You certainly have a point there. They have a huge group that they lump all together for running into the sea. :(

Regards,

J
 

pablocham

One of the Regulars
Messages
233
Location
Tucson, Arizona
Terry Lennox said:
this war has been going on since the dawn of time and will continue well into the dusk...

This is not true unless you think 1917 is the dawn of time. Between the Old testament and the end of the Ottomans this war didn't exist. People said the same cynical and shortsighted nonsense prior to the Camp David Talks. Funny thing, Egypt and Israel haven't gone to war since.
 

Marc Chevalier

Gone Home
Messages
18,192
Location
Los Feliz, Los Angeles, California
Before 1917, Palestine was part of the Ottoman Empire.

In 1516 the Ottoman Turks conquered Palestine, and the country was incorporated in the dominions of the Ottoman Empire. Local governors were appointed from Constantinople, to which annual revenues were sent. Various public works were undertaken in Palestine, such as the rebuilding of the walls of Jerusalem by Suleiman the Magnificent in 1537. Though the Ottoman Empire collapsed at the end of World War I, Palestine remained under Turkish rule until World War II.

So, what's the solution? Bring back old-fashioned empires?

.
 

PADDY

I'll Lock Up
Bartender
Messages
7,425
Location
METROPOLIS OF EUROPA
Sorry...seems that a 'few' of you feel that my remarks were out of order

A few people here feel that I was out of order and not even handed in asking you to stand back and think about some of the remarks being made.

Apparently for some, It was out of order for me just to ask you to think, that's all, have a think about remarks such as turning the middle east into a parking lot or eliminating people by force or seeing the middle east as a school playground or sand pit.
I wanted you to have a wee quiet think, when the armchair general's blood had cooled and tetesterone had wained about what those hot headed attitudes towards the middle east might seem like to people having to 'live' and just survive in the middle east on a day-to-day basis.

-.-.-

_What this task involves_
Duplicate everything in the forum thread above, from "I wanted you" down to "a day-to-day basis.".

_Dataset extract_
-.-.-

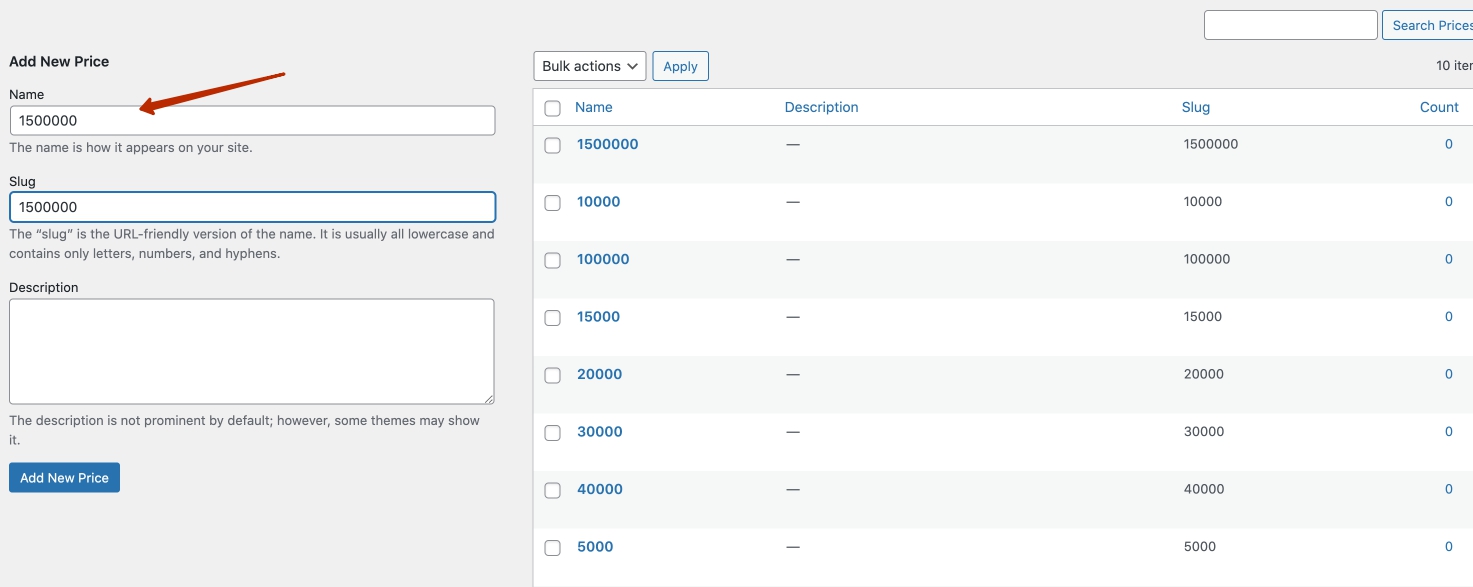This screenshot has width=1473, height=587.
Task: Click the search prices text box
Action: (1290, 25)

-.-.-

_The result_
I wanted you to have a wee quiet think, when the armchair general's blood had cooled and tetesterone had wained about what those hot headed attitudes towards the middle east might seem like to people having to 'live' and just survive in the middle east on a day-to-day basis.